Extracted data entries
+ + +
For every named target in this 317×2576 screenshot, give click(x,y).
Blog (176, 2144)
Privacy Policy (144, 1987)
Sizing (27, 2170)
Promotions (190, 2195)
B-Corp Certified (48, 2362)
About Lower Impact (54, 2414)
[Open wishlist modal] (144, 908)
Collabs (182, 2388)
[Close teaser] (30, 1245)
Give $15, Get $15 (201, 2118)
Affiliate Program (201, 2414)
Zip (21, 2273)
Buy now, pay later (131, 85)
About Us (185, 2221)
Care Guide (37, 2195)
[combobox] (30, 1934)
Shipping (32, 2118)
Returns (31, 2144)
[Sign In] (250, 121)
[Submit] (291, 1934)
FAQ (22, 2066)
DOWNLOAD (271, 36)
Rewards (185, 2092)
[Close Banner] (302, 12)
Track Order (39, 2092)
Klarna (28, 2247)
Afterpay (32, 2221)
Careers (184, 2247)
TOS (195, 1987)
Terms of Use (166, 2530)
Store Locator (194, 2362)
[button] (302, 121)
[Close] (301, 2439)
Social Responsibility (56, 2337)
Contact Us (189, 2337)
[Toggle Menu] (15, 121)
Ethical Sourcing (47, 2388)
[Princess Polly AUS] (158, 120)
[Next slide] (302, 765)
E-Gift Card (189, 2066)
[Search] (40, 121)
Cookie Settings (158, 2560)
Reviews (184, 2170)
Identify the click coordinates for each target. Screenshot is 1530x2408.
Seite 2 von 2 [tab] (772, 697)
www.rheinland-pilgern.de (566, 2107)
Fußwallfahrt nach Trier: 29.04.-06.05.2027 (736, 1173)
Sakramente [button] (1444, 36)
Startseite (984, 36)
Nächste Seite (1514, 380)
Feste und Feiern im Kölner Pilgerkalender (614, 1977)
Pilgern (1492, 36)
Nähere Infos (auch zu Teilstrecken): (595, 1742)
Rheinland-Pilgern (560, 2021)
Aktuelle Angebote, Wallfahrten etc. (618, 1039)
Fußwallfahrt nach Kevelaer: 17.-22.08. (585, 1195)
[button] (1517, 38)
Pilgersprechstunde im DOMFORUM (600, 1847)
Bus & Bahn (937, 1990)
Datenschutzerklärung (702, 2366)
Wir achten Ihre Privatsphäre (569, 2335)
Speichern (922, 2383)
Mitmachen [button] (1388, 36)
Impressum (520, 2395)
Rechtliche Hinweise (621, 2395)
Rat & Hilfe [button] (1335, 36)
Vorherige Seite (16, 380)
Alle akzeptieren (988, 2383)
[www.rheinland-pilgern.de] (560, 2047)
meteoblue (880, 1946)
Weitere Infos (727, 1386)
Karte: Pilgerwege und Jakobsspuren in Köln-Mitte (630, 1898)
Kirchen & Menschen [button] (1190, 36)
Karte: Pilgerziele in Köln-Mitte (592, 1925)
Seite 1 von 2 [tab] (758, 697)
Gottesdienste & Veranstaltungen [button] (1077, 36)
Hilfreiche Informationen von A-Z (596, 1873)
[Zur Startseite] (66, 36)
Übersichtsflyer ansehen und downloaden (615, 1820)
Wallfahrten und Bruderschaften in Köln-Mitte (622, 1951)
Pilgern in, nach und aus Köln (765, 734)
+ + +
About this task:
Given the records above, restate word for word only the lines starting at the one with "FAQ (22, 2066)" and ending at the one with "Reviews (184, 2170)".

Response to this exercise:
FAQ (22, 2066)
DOWNLOAD (271, 36)
Rewards (185, 2092)
[Close Banner] (302, 12)
Track Order (39, 2092)
Klarna (28, 2247)
Afterpay (32, 2221)
Careers (184, 2247)
TOS (195, 1987)
Terms of Use (166, 2530)
Store Locator (194, 2362)
[button] (302, 121)
[Close] (301, 2439)
Social Responsibility (56, 2337)
Contact Us (189, 2337)
[Toggle Menu] (15, 121)
Ethical Sourcing (47, 2388)
[Princess Polly AUS] (158, 120)
[Next slide] (302, 765)
E-Gift Card (189, 2066)
[Search] (40, 121)
Cookie Settings (158, 2560)
Reviews (184, 2170)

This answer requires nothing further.